> [What is needed]
Of all the lines in the records below, copy only those that contain the string "agent".
#####
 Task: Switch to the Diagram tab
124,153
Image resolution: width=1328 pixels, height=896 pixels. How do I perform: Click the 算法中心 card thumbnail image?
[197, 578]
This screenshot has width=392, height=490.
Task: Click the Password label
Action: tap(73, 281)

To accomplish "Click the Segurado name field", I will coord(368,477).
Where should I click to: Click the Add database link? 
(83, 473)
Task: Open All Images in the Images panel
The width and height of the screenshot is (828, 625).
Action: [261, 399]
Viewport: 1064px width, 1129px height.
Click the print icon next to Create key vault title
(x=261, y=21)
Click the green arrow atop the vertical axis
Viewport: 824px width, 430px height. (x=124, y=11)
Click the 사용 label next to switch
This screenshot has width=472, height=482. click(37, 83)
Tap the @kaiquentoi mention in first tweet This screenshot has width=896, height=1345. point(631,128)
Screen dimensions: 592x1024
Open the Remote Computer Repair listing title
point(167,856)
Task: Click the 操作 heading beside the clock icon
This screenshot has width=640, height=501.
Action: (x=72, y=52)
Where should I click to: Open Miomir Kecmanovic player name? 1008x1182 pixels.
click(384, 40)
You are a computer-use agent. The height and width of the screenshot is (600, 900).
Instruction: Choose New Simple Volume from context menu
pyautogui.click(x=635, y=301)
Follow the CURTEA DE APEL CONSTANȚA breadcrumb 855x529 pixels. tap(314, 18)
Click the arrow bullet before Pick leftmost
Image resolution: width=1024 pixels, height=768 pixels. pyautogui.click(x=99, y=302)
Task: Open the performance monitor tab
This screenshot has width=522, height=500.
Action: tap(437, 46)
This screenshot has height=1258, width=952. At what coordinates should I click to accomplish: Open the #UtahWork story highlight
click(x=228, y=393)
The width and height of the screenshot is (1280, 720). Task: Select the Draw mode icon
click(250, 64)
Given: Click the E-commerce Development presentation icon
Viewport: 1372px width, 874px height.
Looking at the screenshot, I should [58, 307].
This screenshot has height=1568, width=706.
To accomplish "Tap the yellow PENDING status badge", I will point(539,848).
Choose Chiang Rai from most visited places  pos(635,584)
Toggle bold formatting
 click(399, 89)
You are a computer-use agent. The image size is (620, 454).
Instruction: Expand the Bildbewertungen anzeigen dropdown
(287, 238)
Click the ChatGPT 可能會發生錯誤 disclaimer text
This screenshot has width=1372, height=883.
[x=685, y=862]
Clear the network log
#####
> [Answer below]
You are a computer-use agent. The height and width of the screenshot is (600, 900).
You are a computer-use agent. The image size is (620, 454).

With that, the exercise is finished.